■ Stated goal ■
Convert every line of the entries below into a JSON list of strings, one string per line, leaving out blank lines.

■ Excerpted records ■
━━━━━━━━━━━━━━━━
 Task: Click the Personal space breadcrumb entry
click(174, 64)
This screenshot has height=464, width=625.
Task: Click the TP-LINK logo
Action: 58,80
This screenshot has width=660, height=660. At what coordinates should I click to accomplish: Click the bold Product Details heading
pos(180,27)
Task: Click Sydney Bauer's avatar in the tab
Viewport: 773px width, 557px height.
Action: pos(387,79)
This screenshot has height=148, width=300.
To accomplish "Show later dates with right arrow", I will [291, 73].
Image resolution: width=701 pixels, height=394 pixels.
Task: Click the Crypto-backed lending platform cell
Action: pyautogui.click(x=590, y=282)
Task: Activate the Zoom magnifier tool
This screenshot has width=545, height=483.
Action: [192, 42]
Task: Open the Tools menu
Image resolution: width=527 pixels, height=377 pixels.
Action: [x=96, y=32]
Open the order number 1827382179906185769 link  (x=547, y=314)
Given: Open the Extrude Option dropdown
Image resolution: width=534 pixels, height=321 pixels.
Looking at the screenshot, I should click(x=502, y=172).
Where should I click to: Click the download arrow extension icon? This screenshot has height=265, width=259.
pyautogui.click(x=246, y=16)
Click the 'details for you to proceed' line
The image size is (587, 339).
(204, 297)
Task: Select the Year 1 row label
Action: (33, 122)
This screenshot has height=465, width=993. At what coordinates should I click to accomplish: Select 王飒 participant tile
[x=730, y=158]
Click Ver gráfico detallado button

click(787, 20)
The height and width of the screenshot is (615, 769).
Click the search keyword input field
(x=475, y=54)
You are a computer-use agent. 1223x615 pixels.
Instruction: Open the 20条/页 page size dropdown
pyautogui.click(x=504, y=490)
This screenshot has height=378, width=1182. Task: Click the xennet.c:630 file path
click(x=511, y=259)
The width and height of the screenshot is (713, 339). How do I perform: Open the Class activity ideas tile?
━━━━━━━━━━━━━━━━
■ The output ■
[
  " Task: Click the Personal space breadcrumb entry",
  "click(174, 64)",
  "This screenshot has height=464, width=625.",
  "Task: Click the TP-LINK logo",
  "Action: 58,80",
  "This screenshot has width=660, height=660. At what coordinates should I click to accomplish: Click the bold Product Details heading",
  "pos(180,27)",
  "Task: Click Sydney Bauer's avatar in the tab",
  "Viewport: 773px width, 557px height.",
  "Action: pos(387,79)",
  "This screenshot has height=148, width=300.",
  "To accomplish \"Show later dates with right arrow\", I will [291, 73].",
  "Image resolution: width=701 pixels, height=394 pixels.",
  "Task: Click the Crypto-backed lending platform cell",
  "Action: pyautogui.click(x=590, y=282)",
  "Task: Activate the Zoom magnifier tool",
  "This screenshot has width=545, height=483.",
  "Action: [192, 42]",
  "Task: Open the Tools menu",
  "Image resolution: width=527 pixels, height=377 pixels.",
  "Action: [x=96, y=32]",
  "Open the order number 1827382179906185769 link  (x=547, y=314)",
  "Given: Open the Extrude Option dropdown",
  "Image resolution: width=534 pixels, height=321 pixels.",
  "Looking at the screenshot, I should click(x=502, y=172).",
  "Where should I click to: Click the download arrow extension icon? This screenshot has height=265, width=259.",
  "pyautogui.click(x=246, y=16)",
  "Click the 'details for you to proceed' line",
  "The image size is (587, 339).",
  "(204, 297)",
  "Task: Select the Year 1 row label",
  "Action: (33, 122)",
  "This screenshot has height=465, width=993. At what coordinates should I click to accomplish: Select 王飒 participant tile",
  "[x=730, y=158]",
  "Click Ver gráfico detallado button",
  "click(787, 20)",
  "The height and width of the screenshot is (615, 769).",
  "Click the search keyword input field",
  "(x=475, y=54)",
  "You are a computer-use agent. 1223x615 pixels.",
  "Instruction: Open the 20条/页 page size dropdown",
  "pyautogui.click(x=504, y=490)",
  "This screenshot has height=378, width=1182. Task: Click the xennet.c:630 file path",
  "click(x=511, y=259)",
  "The width and height of the screenshot is (713, 339). How do I perform: Open the Class activity ideas tile?"
]